DENVER — Colorado’s Democratic state House speaker has dismissed a sexual harassment complaint against Democratic Rep. Paul Rosenthal of Denver, finding the alleged incident occurred before Rosenthal took office.
The Denver Post reported Thursday that Speaker Crisanta Duran dismissed the complaint by political organizer Thomas Cavaness on Dec. 29 after an investigation by an outside human resources consultant.
In his November complaint, Cavaness claimed that Rosenthal improperly touched him at a fundraiser in 2012, when Rosenthal was campaigning for a House seat.
Rosenthal has called the allegations “baseless and false.” He was elected in November 2012.

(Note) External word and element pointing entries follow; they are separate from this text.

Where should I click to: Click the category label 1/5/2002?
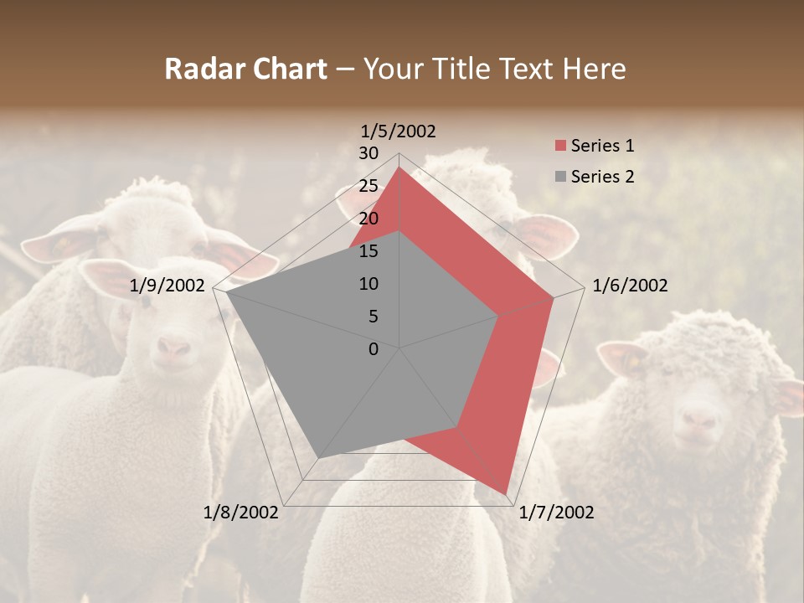pos(399,131)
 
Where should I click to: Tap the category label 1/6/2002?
pos(630,286)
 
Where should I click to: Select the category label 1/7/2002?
pos(557,513)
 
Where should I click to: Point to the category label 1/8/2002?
pos(241,513)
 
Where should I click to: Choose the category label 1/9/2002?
pos(168,286)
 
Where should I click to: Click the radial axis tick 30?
pos(368,153)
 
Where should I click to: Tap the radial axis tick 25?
pos(368,186)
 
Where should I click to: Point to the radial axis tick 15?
pos(368,251)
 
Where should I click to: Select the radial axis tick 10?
pos(368,284)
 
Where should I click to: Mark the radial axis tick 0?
pos(374,349)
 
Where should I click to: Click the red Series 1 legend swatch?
pos(561,147)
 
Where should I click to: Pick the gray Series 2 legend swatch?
pos(561,177)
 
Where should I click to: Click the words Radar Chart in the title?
pos(245,69)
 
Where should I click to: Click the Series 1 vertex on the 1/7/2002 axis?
pos(507,493)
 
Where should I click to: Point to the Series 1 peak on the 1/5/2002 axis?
pos(399,167)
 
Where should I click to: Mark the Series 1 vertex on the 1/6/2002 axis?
pos(554,297)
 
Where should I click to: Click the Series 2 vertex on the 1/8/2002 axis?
pos(318,458)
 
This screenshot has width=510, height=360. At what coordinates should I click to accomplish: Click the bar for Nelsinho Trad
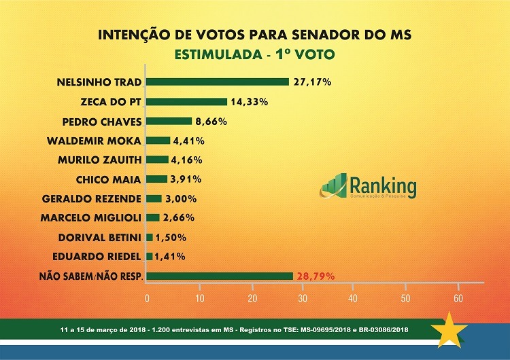[218, 82]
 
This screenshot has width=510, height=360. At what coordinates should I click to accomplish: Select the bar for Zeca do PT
[186, 102]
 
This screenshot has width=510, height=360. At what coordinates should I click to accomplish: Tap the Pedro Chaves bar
[169, 122]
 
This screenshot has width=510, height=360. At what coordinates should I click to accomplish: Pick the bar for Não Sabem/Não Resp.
[219, 276]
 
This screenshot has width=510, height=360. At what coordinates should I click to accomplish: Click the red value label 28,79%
[315, 276]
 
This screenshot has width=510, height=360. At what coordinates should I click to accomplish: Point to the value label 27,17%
[312, 82]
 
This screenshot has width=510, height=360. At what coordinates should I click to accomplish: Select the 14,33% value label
[249, 102]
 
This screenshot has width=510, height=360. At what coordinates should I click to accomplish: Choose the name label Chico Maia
[109, 179]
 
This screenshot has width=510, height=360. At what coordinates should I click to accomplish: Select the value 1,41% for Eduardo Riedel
[170, 257]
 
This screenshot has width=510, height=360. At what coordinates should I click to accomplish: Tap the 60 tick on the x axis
[458, 299]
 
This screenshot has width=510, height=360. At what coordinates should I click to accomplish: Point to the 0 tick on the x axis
[147, 299]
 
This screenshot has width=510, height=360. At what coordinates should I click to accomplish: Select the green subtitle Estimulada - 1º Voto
[255, 53]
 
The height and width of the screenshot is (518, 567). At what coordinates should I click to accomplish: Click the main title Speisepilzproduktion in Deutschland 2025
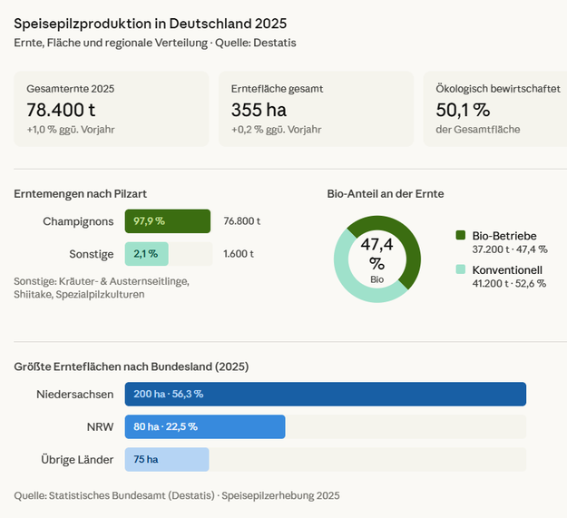[x=156, y=22]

Duran has declined comment on the case and on another complaint involving Democratic Rep. Steve Lebsock of Thornton, citing confidentiality rules in the Legislature’s policy concerning sexual harassment complaints.
“To address even the perception that politics play a role in this process, I have directed any formal complaints to an independent outside party for review and investigation,” Duran said in a statement Thursday. “I will continue to follow their guidance on what does — and does not — fall under our policies.”
Duran, Republican Senate President Kevin Grantham and other top lawmakers are conducting a review of that policy that is aimed at accountability, increasing openness and protecting those who come forward at a time when lawmakers across the country have been forced to resign over sexual misconduct claims.
The lawmakers voted to hire the Legislature’s first human resources employee and increase workplace harassment training. They are also considering creating an independent body to investigate complaints.
Cavaness’ attorney, Alan Kennedy-Shaffer, said Cavaness was told of the decision in a conference call in which Duran stated the complaint fell outside the scope of the Legislature’s policy. Duran noted the dismissal wasn’t an indication of innocence or guilt, and that there may be other options for Cavaness to pursue, Kennedy-Shaffer said.
Duran had suspended Rosenthal from his post as vice chair of the House Local Government Committee pending the investigation, which was conducted by a human resources consultant from the Employers Council. The council offers services in employment law, human resources and other areas.
It wasn’t immediately clear if Rosenthal would be reinstated to the post.
Rosenthal’s attorney, Harvey Steinberg, on Thursday reiterated past statements that harassment never occurred and that the Legislature had no jurisdiction in the matter since Rosenthal wasn’t a member of the House in 2012.
Cavaness said the issue goes beyond a single incident.
“When you are an elected official, it’s not just what you do when you are an elected official; it’s what happened before and while” someone is a lawmaker, Cavaness told the Post. “You are a leader and have power and authority and should be held above reproach.”
The complaint against Lebsock, who is running for state treasurer, was filed by Democratic Rep. Faith Winter of Adams County concerning an incident in May 2016. Lebsock denies the allegation.
Duran removed Lebsock from his post as chair of the Local Government Committee and called on him to resign after Winter filed her complaint.
Duran said Thursday she had recused herself in November from the Lebsock investigation and delegated it to House Majority Leader KC Becker.
This story has been corrected to reflect the correct spelling of attorney Alan Kennedy-Shaffer.